Sunday, October 21, 2012

Sermon for Sunday, October 21, 21012 Mark 10:35-45 "It’s All About Me"

I have ShrineMont on the brain right now. I spent four days there this week at the bishop's clergy conference, and we will  be going up to our parish retreat there next weekend. It's a fabulous place, up in the mountains, with the most wonderful trees and mountains and great food.
I can't ever think about ShrineMont without remembering when our daughter was 13 or so, and we were getting ready to go as a family up to our St Peter's parish retreat. My husband and I were talking about some of the activities that we would enjoy, and my daughter looked at us and said, "You don't get it. ShrineMont is all about the teenagers!"

That would have come as a surprise to those of us who enjoyed the adult activities like games and hiking and late night conversations over a congenial glass of wine. But to our daughter, none of that was relevant. It was all about the teenagers, which really meant "it's all about me."

It's all about me. We rarely say that aloud, but I'll bet we often think it. We may not use those exact words, but we feel it. When something happens that inconveniences us, we complain, because, after all, it's all about me and my convenience. When the waiter, who is servicing twleve different tables of customers, is a little slow refilling our coffee cup, we grumble, because, after all, it's all about me and my need for a little more caffeine. Even when good things happen, that little phrase "it's all about me" seems to creep in. Get a promotion? Of course! I deserved it. I'm a good worker. It's all about me. Hit the lottery? It's about time, because it's my turn. and after all, it's all about me!
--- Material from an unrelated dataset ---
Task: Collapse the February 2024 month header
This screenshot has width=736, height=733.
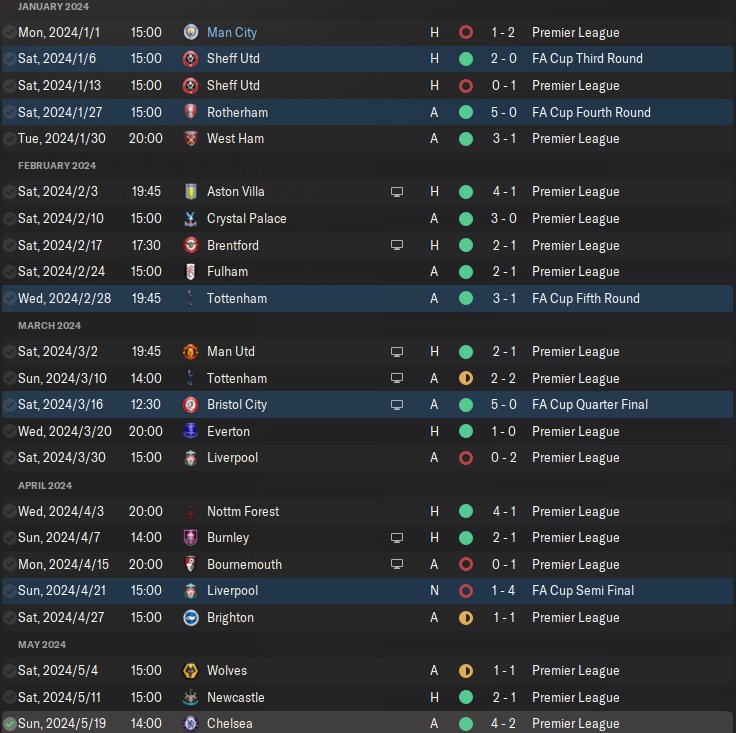Action: click(x=57, y=165)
It's a common disorder, this compulsion to view the world as something simply in service to our own wants and needs. And it seems to be a bit of what James and John are afflicted with in today's gospel. They start off the little kerfuffle among the disciples by asking for special preference from Jesus. They must have gotten that idea from their mother, who had asked Jesus for the same thing earlier in the gospel. I can hear her now: "You boys go speak up for yourselves. You're never going to get anywhere in the world if you don't ask for what you want. He likes you. Go ask him."
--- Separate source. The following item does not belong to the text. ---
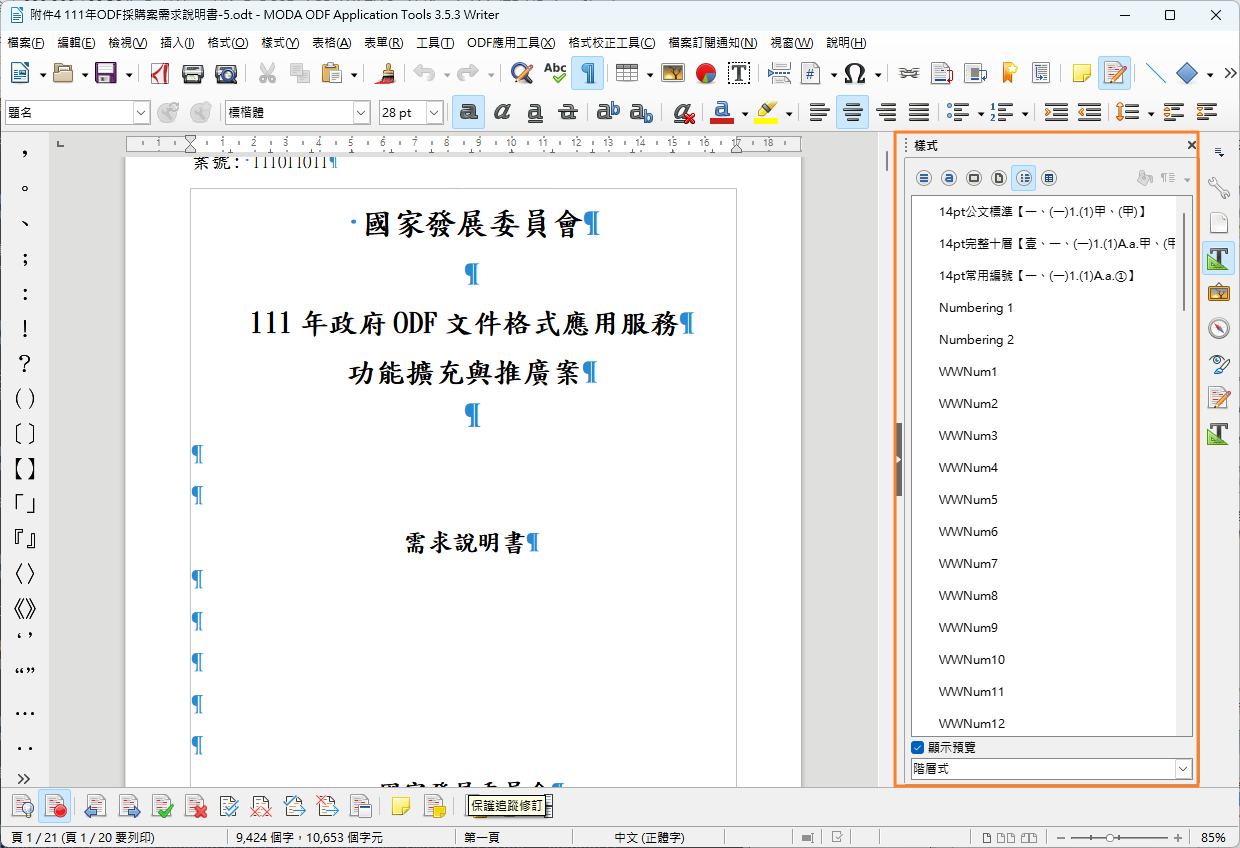Click the Print icon in toolbar

[193, 73]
And they go ask, because in their minds it really is all about  them, and Jesus says, "you two have no idea what you're asking for." And then the other disciples hear about it and they start saying "It's not fair. Treat us well, too." Because in their minds, it is all about them as well.

And Jesus says, "well, yes, it is all about you, but not necessarily in the way you seek. If you were trying to be a king on this earth, it would be a really exciting thing, wouldn't it? Lots of power and money, people doing what you ask, dancing girls and fancy clothes  and such. But my kingdom is something else entirely. You want to be part of the elite in my kingdom? It means you are willing to be a servant, not a power player. It means you do whatever is necessary to make sure all are cared for and protected, not simply worry about retaining your own power. It's about putting others ahead of you and above you. Can you accept this part of the deal? It will be all about you, but you as a servant, not as the served. So think about this before you say this is what you want."
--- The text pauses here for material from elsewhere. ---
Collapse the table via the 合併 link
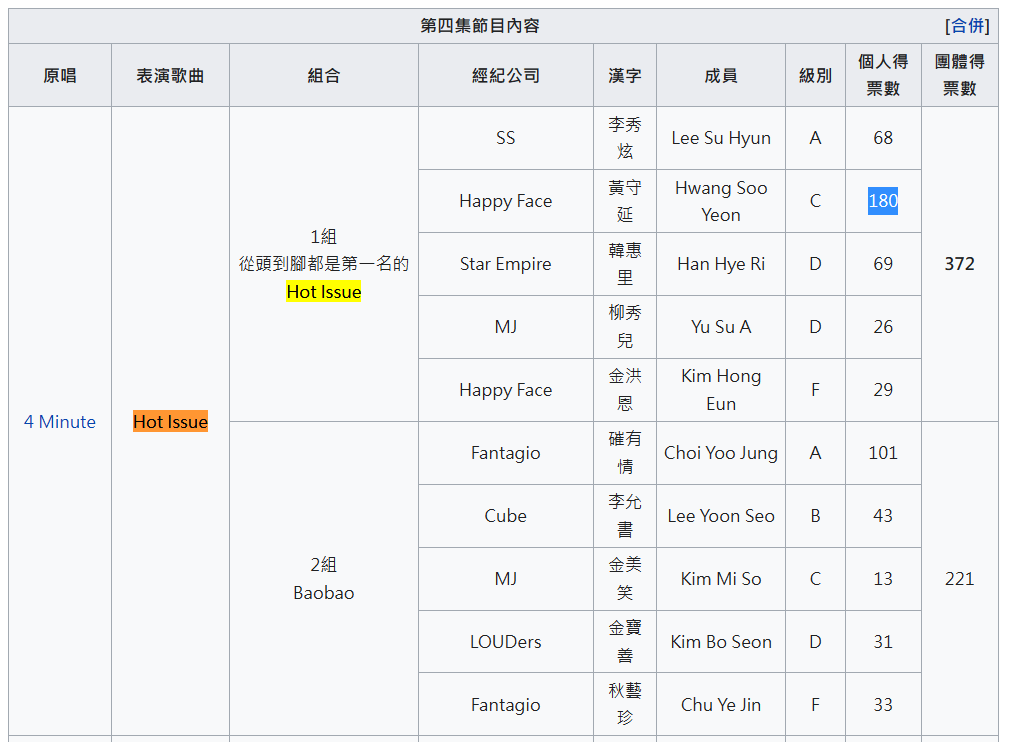click(x=967, y=25)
The disciples, of course, thought they would get kingly glory by being with Jesus, where everyone around them would affirm, "Yes, it's all about them! Aren’t they fabulous!"

But Jesus said what they would hear was more like "it's all about you because it's your responsibility to help me and take care of me."
That's the funny part of this business of following Christ. It is all about us, and it's not all about us. It is when we follow Jesus and recognize that his model of right living is about serving rather than being served. It's not all about us when we get into "needy child" mode, craving attention and needing things to make us feel better or more important. That's just not Jesus'  way.

And this is why this is such a useful passage as we bring our pledges to the altar in few minutes. By committing to give to the work of the church for the coming year, we say "it's not all about us." Each of us might use those funds for a newer car, or a bigger house, or a few new outfits. But we know that while that might make us feel a little more special in the short term, it doesn't help us help others in the way that giving to the work of this parish can do. It is not about us as individuals, it is about us as a part of a larger community, as a apart of the world. It is about us doing what we can to bring God's reign to earth. It is about us recognizing that being a follower of Jesus means we put the needs of the world ahead of our own needs, and that this is the path to eternal glory.

It is not easy. We seem to be wired to think of ourselves first. But Jesus says we have the power to do some strategic rewiring of our priorities, and this is just what we do together today

So as you bring your pledge forward today, know that you are saying "it is all about me. It is about what I can do in my own way to help change the world. It is about what I choose to do for others rather than what I insist on for myself. It is about serving before taking, about God before me."

St Ignatius Loyola captured the essence of what it means to serve Christ and the world in a prayer written 500 years ago:

Eternal Word, only-begotten Son of God, teach me true generosity. Teach me to serve you as you deserve. To give without counting the cost, to fight heedless of wounds, to labor without seeking rest, to sacrifice myself without thought of any reward save the knowledge that I have done your will.

It is all about me, and about you, and most importantly, about God.